RE: confirm and fingerprinting issues from Mike O'Neill on 2017-08-28 (public-tracking@w3.org from August 2017)

From: Mike O'Neill <michael.oneill@baycloud.com>
Date: Mon, 28 Aug 2017 16:52:30 +0100
To: "'David Singer'" <singer@mac.com>, "'Matthias Schunter $Intel Corporation$'" <mts-std@schunter.org>
Cc: <public-tracking@w3.org>
Message-ID: <02a501d32015$a86fd620$f94f8260$@baycloud.com>
I think it started being aesthetic but ended up as functional and has probably got a bit out of hand. Other than just having spent a day implementing the new changes, I for one would not mind going back to the old API. I know it worked (other than the wrinkle you just threw in - but we can fix that).

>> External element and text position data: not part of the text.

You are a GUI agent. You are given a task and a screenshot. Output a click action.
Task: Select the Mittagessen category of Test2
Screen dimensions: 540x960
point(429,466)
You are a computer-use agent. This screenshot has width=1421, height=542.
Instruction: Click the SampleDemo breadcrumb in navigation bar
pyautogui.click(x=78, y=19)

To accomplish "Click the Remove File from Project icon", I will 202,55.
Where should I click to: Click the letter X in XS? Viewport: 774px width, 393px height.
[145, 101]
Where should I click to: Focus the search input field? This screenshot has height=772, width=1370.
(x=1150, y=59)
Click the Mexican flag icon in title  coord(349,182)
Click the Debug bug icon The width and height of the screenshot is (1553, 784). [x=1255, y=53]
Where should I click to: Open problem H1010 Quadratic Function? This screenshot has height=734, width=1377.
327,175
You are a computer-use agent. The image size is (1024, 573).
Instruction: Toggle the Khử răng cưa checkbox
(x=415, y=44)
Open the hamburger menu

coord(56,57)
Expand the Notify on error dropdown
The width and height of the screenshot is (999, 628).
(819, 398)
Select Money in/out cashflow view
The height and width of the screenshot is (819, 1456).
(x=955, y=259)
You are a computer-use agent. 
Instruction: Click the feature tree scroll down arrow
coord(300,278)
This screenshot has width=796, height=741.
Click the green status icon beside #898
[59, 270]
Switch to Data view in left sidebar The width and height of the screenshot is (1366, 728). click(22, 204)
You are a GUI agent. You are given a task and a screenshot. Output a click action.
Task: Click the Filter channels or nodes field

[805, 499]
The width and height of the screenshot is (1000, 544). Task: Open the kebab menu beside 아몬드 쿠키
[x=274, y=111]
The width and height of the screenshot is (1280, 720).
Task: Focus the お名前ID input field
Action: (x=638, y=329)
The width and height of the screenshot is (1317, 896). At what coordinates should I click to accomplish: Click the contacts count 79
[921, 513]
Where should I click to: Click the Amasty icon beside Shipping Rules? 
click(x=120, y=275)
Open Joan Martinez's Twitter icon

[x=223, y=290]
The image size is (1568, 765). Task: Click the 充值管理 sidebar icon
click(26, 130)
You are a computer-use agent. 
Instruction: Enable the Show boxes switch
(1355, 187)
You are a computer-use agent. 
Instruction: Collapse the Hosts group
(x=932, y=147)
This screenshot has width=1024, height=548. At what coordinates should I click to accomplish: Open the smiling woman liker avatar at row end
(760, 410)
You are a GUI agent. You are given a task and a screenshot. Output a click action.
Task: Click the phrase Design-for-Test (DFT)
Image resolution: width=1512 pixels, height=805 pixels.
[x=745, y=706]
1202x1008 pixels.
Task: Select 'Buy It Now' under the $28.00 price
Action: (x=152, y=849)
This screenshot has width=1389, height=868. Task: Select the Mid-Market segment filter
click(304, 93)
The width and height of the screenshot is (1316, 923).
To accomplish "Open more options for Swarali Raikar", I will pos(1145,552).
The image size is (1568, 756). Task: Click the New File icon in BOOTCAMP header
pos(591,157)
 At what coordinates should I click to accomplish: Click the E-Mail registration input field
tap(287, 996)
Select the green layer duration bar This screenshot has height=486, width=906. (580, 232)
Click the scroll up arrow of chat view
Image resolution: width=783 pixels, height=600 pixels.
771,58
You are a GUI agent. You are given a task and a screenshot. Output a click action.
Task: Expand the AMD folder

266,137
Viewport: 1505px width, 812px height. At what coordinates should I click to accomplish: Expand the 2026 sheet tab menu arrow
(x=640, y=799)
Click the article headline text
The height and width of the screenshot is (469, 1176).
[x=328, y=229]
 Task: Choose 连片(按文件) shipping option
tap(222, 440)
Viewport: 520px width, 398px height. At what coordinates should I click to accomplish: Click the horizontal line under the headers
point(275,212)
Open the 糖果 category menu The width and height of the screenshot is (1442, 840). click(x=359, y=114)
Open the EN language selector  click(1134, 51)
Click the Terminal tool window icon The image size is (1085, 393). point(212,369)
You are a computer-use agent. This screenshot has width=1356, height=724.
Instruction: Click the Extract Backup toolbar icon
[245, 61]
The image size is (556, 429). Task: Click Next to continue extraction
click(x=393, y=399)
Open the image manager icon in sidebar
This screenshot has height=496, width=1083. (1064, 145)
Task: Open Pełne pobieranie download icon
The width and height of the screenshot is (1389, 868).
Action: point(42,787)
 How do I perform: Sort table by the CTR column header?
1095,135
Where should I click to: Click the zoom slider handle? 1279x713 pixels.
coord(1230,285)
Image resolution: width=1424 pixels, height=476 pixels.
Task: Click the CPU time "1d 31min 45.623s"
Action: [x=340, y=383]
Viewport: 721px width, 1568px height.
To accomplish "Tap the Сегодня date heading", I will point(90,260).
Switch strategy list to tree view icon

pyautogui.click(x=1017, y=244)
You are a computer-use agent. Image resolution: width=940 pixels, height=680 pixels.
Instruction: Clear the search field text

-----Original Message-----
From: David Singer [mailto:singer@mac.com] 
Sent: 28 August 2017 16:04
To: Matthias Schunter (Intel Corporation) <mts-std@schunter.org>
Cc: public-tracking@w3.org
Subject: Re: confirm and fingerprinting issues

I don’t know why we are changing design in these (subtle?) ways at this point. Can you remind me what we were trying to fix?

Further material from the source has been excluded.